E não foram poucos. Metade da Copa 2010 já se foi, e cada vez mais os erros dos árbitros constrangem países e torcedores. Só hoje (27/06) dois graves erros mudaram placares.
No primeiro jogo entre Alemanha e Inglaterra, o jogador inglês Lampard fez um gol válido, onde a bola bate no travessão e entra cerca de 30 cm no gol, mas o juíz não viu e vergonhosamente anulou o que seria então o empate de 2x2 para os ingleses.
No segundo jogo entre Argentina e México, Tevez fez um gol absurdamente impedido, onde este após passar no telão do estádio, revoltou os jogadores assim como todos os torcedores.
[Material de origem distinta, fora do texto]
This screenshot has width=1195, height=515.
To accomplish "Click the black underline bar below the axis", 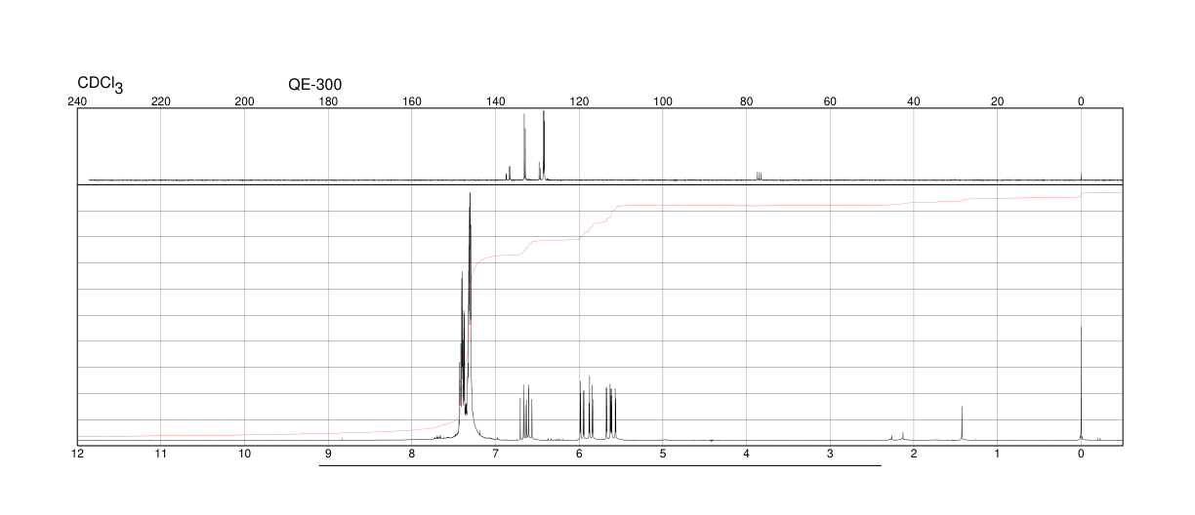I will (x=599, y=465).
Mas o juíz preferiu o roubo, ou que seja, o engano.
E que tal falar do jogo entre Brasil e Costa do Marfim em que o nosso craque Luis Fabiano fez um gol com a mão, que segundo ele foi obra da “Mão de Deus”. Ué, qual o problema em fazer gol com a mão? vai ver que ele confundiu o futebol com o vôlei.
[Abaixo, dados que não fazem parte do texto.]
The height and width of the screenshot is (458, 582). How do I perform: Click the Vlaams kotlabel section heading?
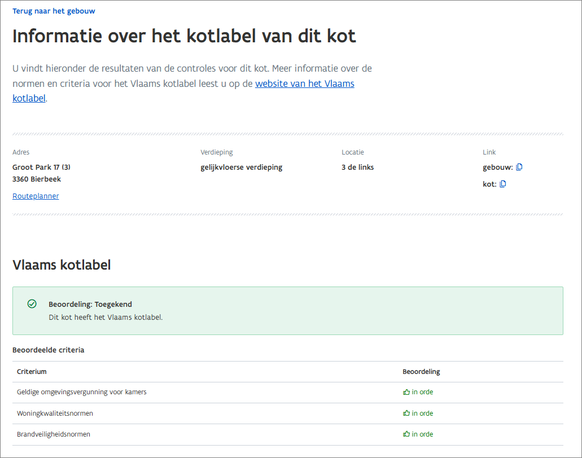(x=62, y=265)
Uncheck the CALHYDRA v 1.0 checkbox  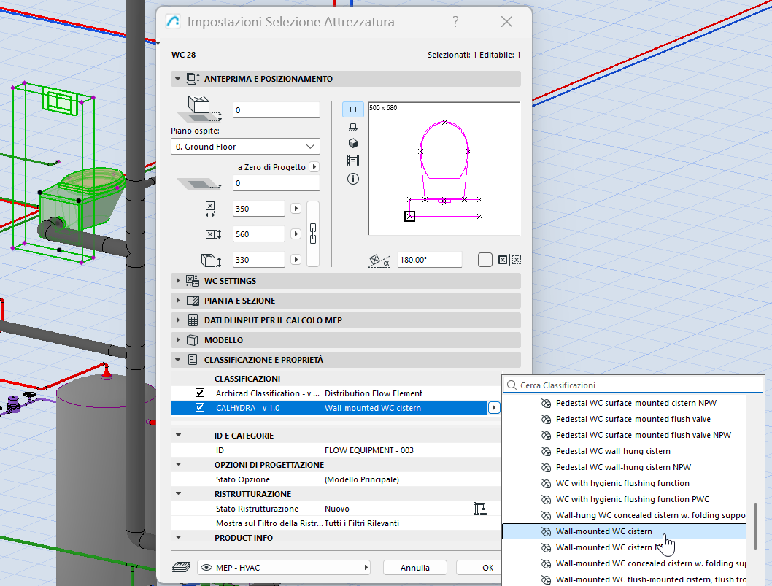200,408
São erros assim que me fazem pensar o porque da FIFA afinal, não usar os recursos eletrônicos para evitar erros graves como estes que modificam placares e podem sim, alterar resultados não só na classificação dos países como no resultado final dos países campeões.
A FIFA diz que os recursos tecnológicos fazem com que se perca a “magia” do futebol. A possibilidade do erro é o que humaniza o futebol, isso faz parte do jogo. Será? Logo, eles preferem que essa “magia” seja então feita através de erros e omissões. Que placares sejam decididos por mera sorte de se ter árbritos atentos ou simplesmente omissos. Dá pra entender?
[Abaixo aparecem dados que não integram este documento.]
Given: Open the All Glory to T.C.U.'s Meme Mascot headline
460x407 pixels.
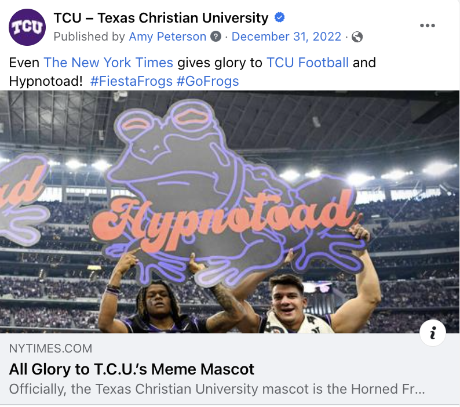Looking at the screenshot, I should tap(132, 369).
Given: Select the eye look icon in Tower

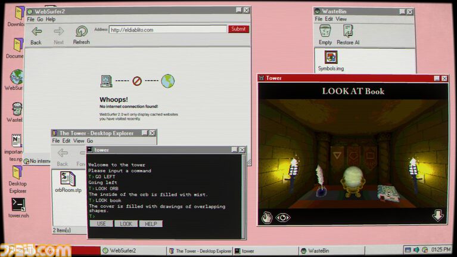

Cabe lembrar que o futebol, é um dos únicos esportes (se não for o único) em que a tecnologia não está presente, fazendo com que os resultados nem sempre sejam justos e corretos. A precisão dos resultados neste esporte não é tão importante, o que vale mais é essa tal de “magia”. Magia essa que por muitos vezes destrói os sonhos de jogadores, acaba com a confiança de países em seus times, ou mesmo na FIFA e ainda faz com que o futebol-arte vire sinônimo de imprecisão, omissão e revolta.
Com isso, só nos resta aguardar os próximos erros, os próximos gols válidos - e mesmo assim anulados -, e os próximos gols feitos com a mão, ou ainda descaradamente impedidos.